Вместе с родной своей мамой идёт он по высокой траве, крепко держась за её тёплую мягкую руку. Мама что-то рассказывает, но её тихий грудной голос слышится как будто издалека, и слов разобрать нельзя. Мальчишка, высвободив свою ручонку, старается забежать вперёд, чтобы, обернувшись, лучше разглядеть лицо мамы и по её губам точно понять, о чём она говорит; но ноги его путаются во множестве переплетённых стеблей – он падает… Падение длится долго-долго – целую вечность!.. Вот он слышит добрый матушкин смех: она наклоняется к нему… но лица её не разглядеть, как и на единственной сохранившейся довоенной фотографической карточке…

Видение растворилось в ярком белом свете, сочные краски необъятного луга разбавились молоком, стихло стрекотание кузнечиков и пение птиц…

К утру угли в печи почти совсем остыли, задохнувшись под толстым покрывалом золы. На скамеечке, всё так же стоящей у голландки, осталась лежать открытая баночка с махоркой, в ней же – спичечный коробок и газетная складка. Ходики на стене, у кровати, остановились: стрелки, слившись в одну, показывали полночь, а гирька, на тоненькой цепочке, коснулась самого пола. Умолк и сверчок, забравшись перед рассветом в самый дальний угол.

Старый дом вступил в пределы царства полной тишины и покоя…

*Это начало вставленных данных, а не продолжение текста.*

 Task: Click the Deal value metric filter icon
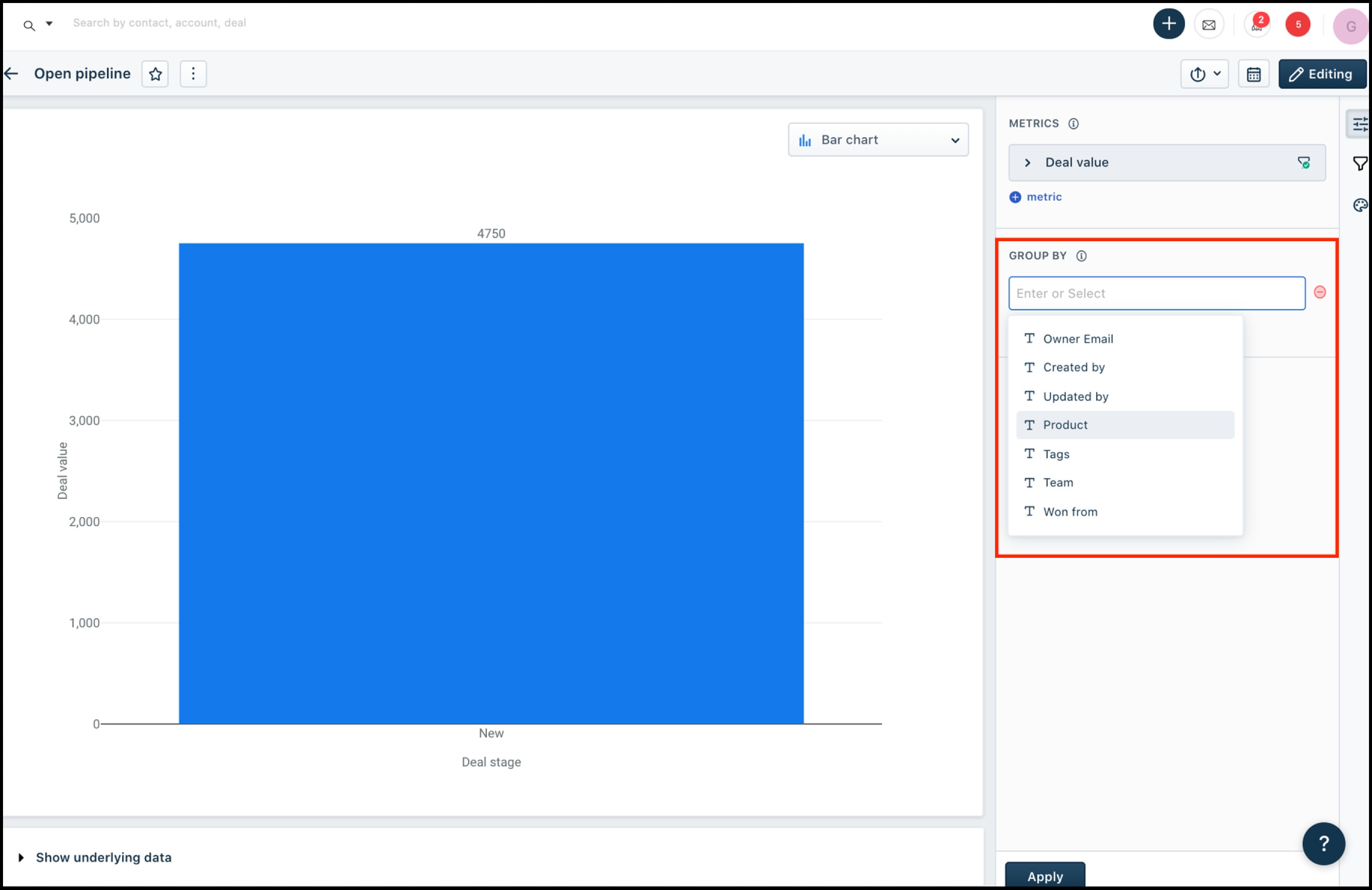point(1304,162)
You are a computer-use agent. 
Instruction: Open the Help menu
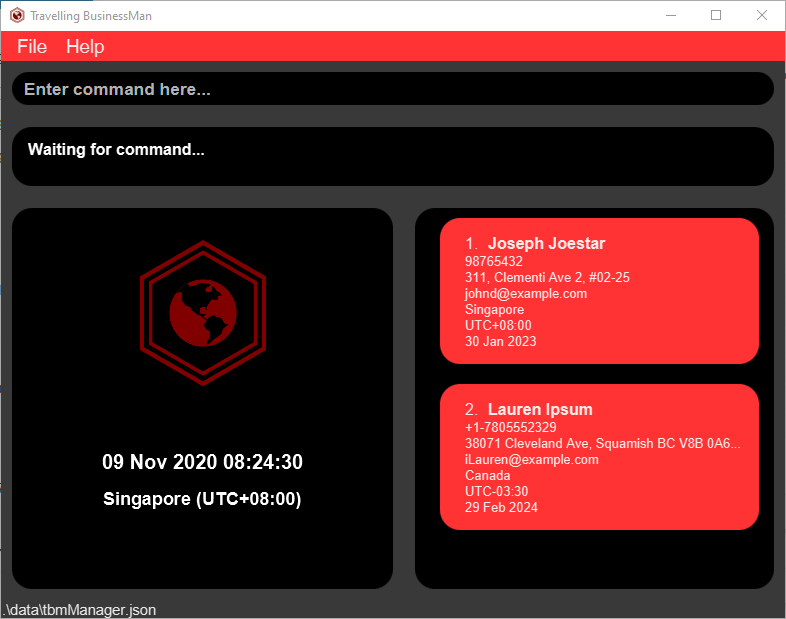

…Хоронили Старика всей улицей. Несли его в просторной некрашеной домовине, собственноручно приготовленной им самим ещё много лет назад и хранившейся доселе на чердаке дома. Дно её было выстлано пахучей сосновой стружкой, а подушечка - набита сухими луговыми травами.

Медленно плыл гроб по улице – мимо домов, поднятых дедом и отцом, им самим и его сыновьями; отражение поочерёдно возникало в окнах каждого дома, словно сам Старик в последний раз заходил туда, чтобы проститься со всеми перед дальней дорогой.

У последнего поворота, на углу, где стоял новый, точь-в-точь как его, сосновый дом, процессия остановилась: вопреки серому осеннему дню, тяжёлому свинцовому небу, с чёрными рваными тучами, норовящими лечь на саму землю, Новый дом будто изнутри светился необыкновенной свежестью и чистотой!

  Железка почему-то убрала красную строку. Модно, наверно, это теперь…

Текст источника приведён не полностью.